Mystery WAN Packet Loss, 6 months going.

I’ve been trying to troubleshoot this for about 6 months. Would love any insight or even guesses at what could be happening here as I’m at my wits end at this.

Here is the quick description of whats happening:
Randomly my internet drops out for a few seconds, rarely a minute long then it comes back. LAN is fine. This happens once a day, sometimes 2-3 times a day.

Here is the long part:
Watching the status page on Pfsense/Opnsense I can see that my WAN gateway starts slowly going up in packet loss percent. I think this is only affecting my upload. When on discord everyone says I’m starting to sound crunchy but everyone sounds fine to me. Same when playing multiplayer. For example in Arma3 I was told my voice was going crunchy, but in game everyone was walking around just fine no rubberbanding or the walking forever in one direction. Discord will disconnect me fairly quickly where as arma takes a while to boot me.

> Activity
List every program or game named in the packet loss post.

> Input data
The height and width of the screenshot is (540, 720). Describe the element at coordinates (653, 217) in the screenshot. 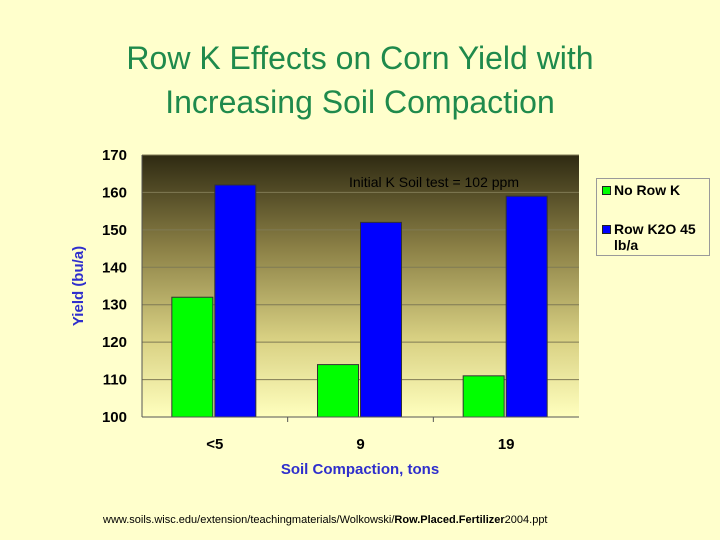

I see `legend: No Row K Row K2O 45 lb/a` at that location.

> Result
Pfsense, Opnsense, Discord, Arma3